In Marx’s Marxism and in Marxist-Humanism, the self-determination of this idea led to the development of new philosophic categories adequate to encompass spontaneity, different cultures and forms of development, and non-state forms of collectivity.

While there are no easy prescriptions or formulae for today, knowing that Marx’s philosophy of revolution in permanence—the basis of his entire life’s work—began by taking up similar questions should help us to unchain our own thinking.

We fight with that confidence. When a new generation of revolutionaries, forged in this crucible of revolution and counter-revolution, comes to recognize itself in the philosophy of revolution in permanence, the door to a new society will be opened.

0 thoughts on “Counter-revolution in Middle East shows crisis of humanity

  1. I like how this article shows us the human forces of liberation in three regions/countries attacked both by imperialism and by counter-revolution, as well as the practical and theoretical unity between them: the Iraqi people, the Kurds in Turkey and the Syrian masses.

    Practically, the article tells us about the coming together of “the Kurdish forces with elements of the Free Syrian Army—an opening for a potential deepening of the revolution on both parts”.

    But what really puts these two liberation movements together (along with the Iraqi) is not just this unity in practice, but in theory: the three of them are struggling for a world with new human foundations.

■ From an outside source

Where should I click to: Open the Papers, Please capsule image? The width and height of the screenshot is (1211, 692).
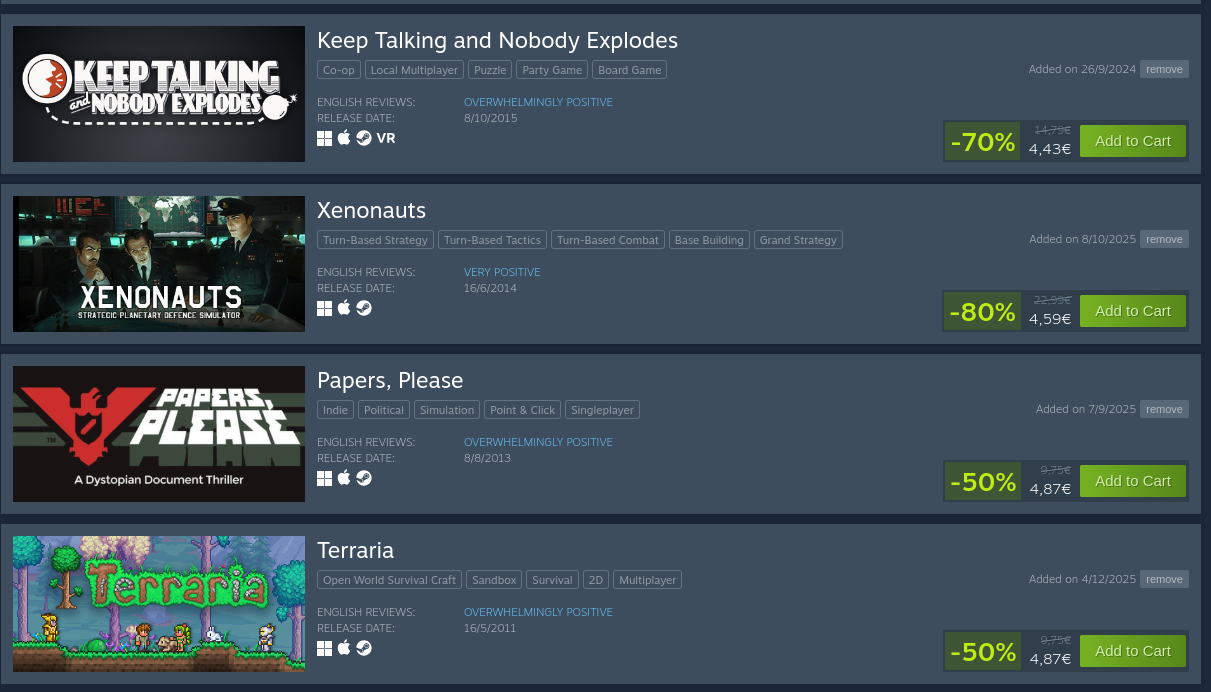(159, 434)
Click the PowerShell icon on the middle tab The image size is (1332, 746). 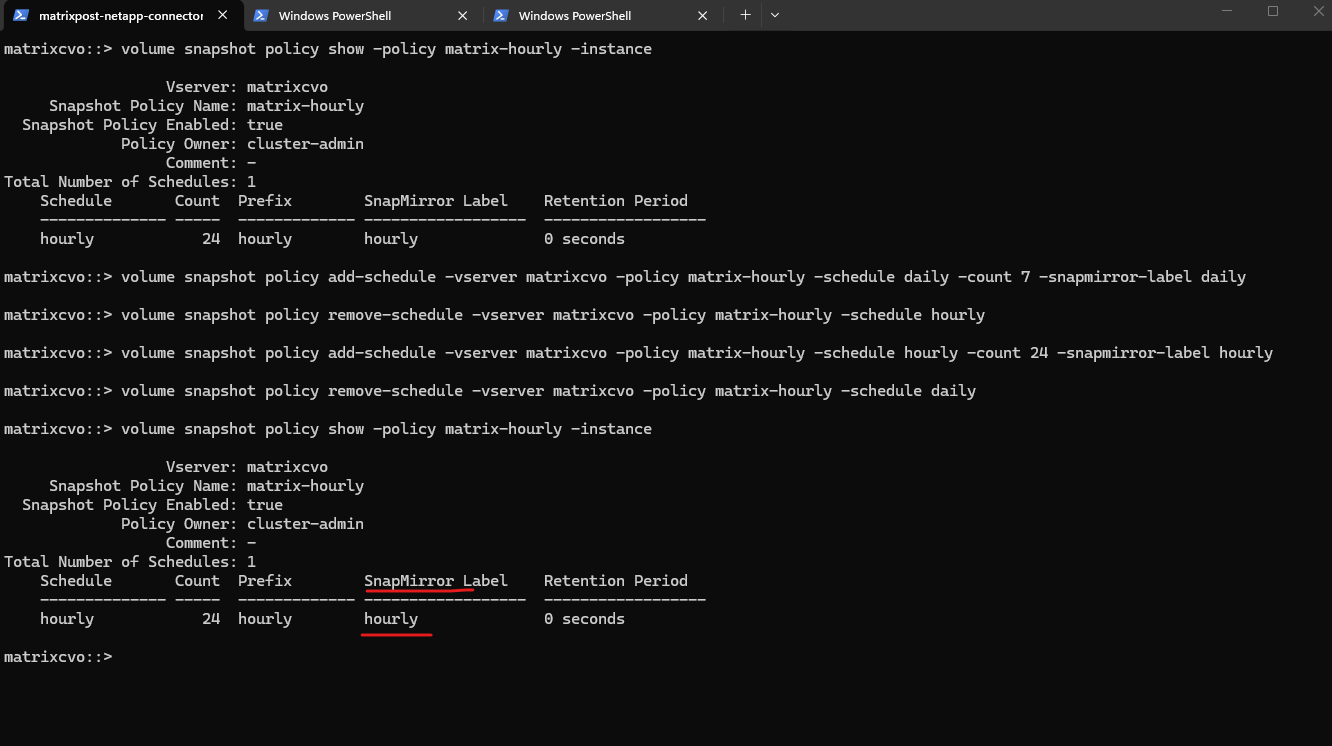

Therefore, the three of them are against religious sectarianism, and for human unity and freedom.

    This unity in theory (their universal aspirations) help us understand why the article ends up marking that “It is not a question of simply judging events by their multiethnic character, important as that is, but of the relation of subjects of revolt to a philosophy needed to overcome the terrible retrogression we see today”

    “When a new generation of revolutionaries […] comes to recognize itself in the philosophy of revolution in permanence, the door to a new society will be opened”.

    We need to go further on this relation of movements from below with a philosophy of revolution in permanece capable of encompassing them.